When I looked at the record labels on these vinyl ambassadors, the phrase 'Produced by Joe Boyd' kept recurring. His name also appeared on the Fairport Convention and Nick Drake albums at the decade's end. As the 1960s dissolved into the hangover of the 70's, the seeds that Dylan had carelessly sown began to swell and split in my head, and I began to create my own dystopian psychedelia in the Soft Boys. When the subject of a producer for our first record came up, I asked for Joe Boyd - but nobody in Cambridge in 1977 had his number. We finally met in 1985, introduced by none other than Peter Buck in Wood Green, London. Peter, awestruck by Joe's 1960's roster, had asked him to produce REM. So, I asked Joe, what was it like working with the Incredible String Band?

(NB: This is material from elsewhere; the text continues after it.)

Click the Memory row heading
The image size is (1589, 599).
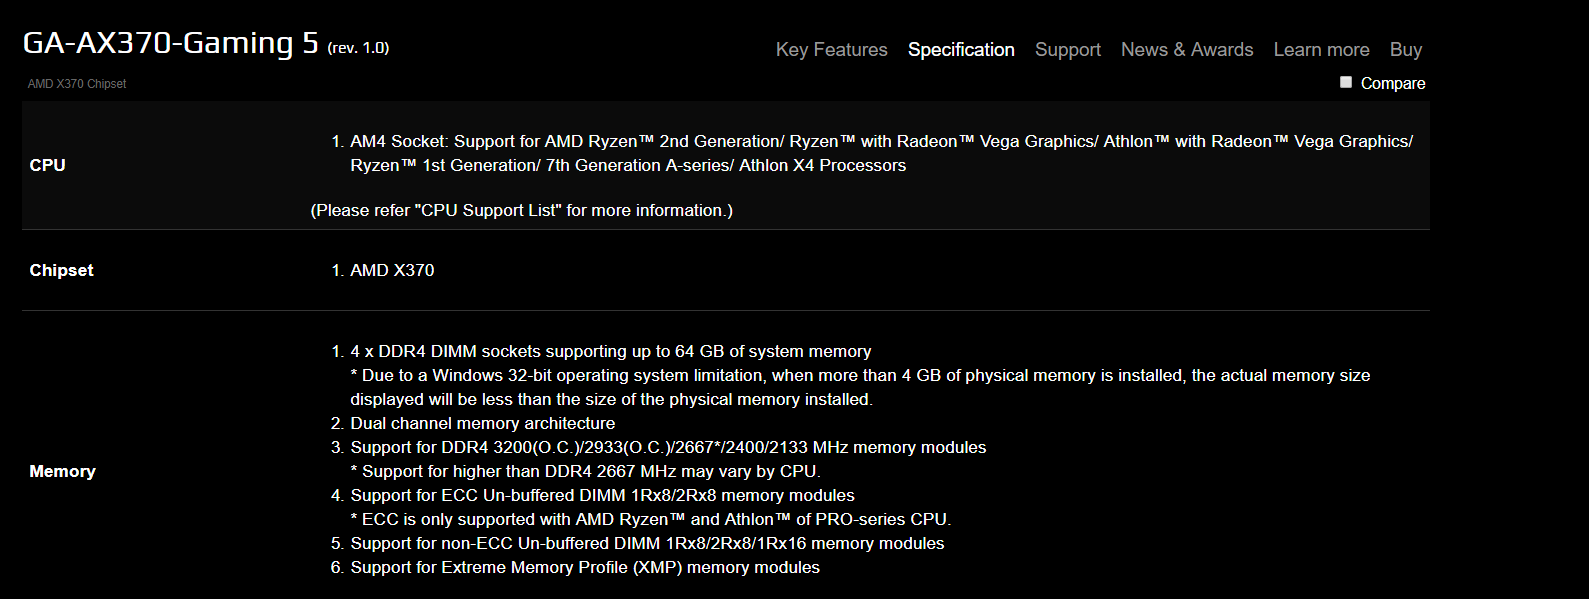[x=63, y=471]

Starting that night, over toxic lager in the flourescent-lit kitchen of Livingstone studios, and thereafter at chance meetings over the next 20 years, Joe told me about the momentum years of 1965 to 1970: him stage-managing Dylan at Newport, meeting and nurturing The ISB, Fairport, Pink Floyd, and Nick Drake; running the UFO Club, matrix of the London 'underground' scene; working on the Jimi Hendrix movie and more. Eventually, he wrote it all down and published it in his memoir - White Bicycles. As that era has now crystallized into the Arcadia of pop/rock, Joe and I have been drawn together by our perspective on how it shaped our lives: his as a young man, mine in teenage limbo. Joe had a hand in creating a world that revolutionised mine. If he is Dr Frankenstein, then I'm his monster. Or one of them...
In this show, Joe tells excerpts of his story, largely reading from 'White Bicycles': I sing the songs he worked on or was involved with, the songs I grew up with - I also ask him questions and interrupt, like a kid that wants to be part of the story. The story is a big part of me.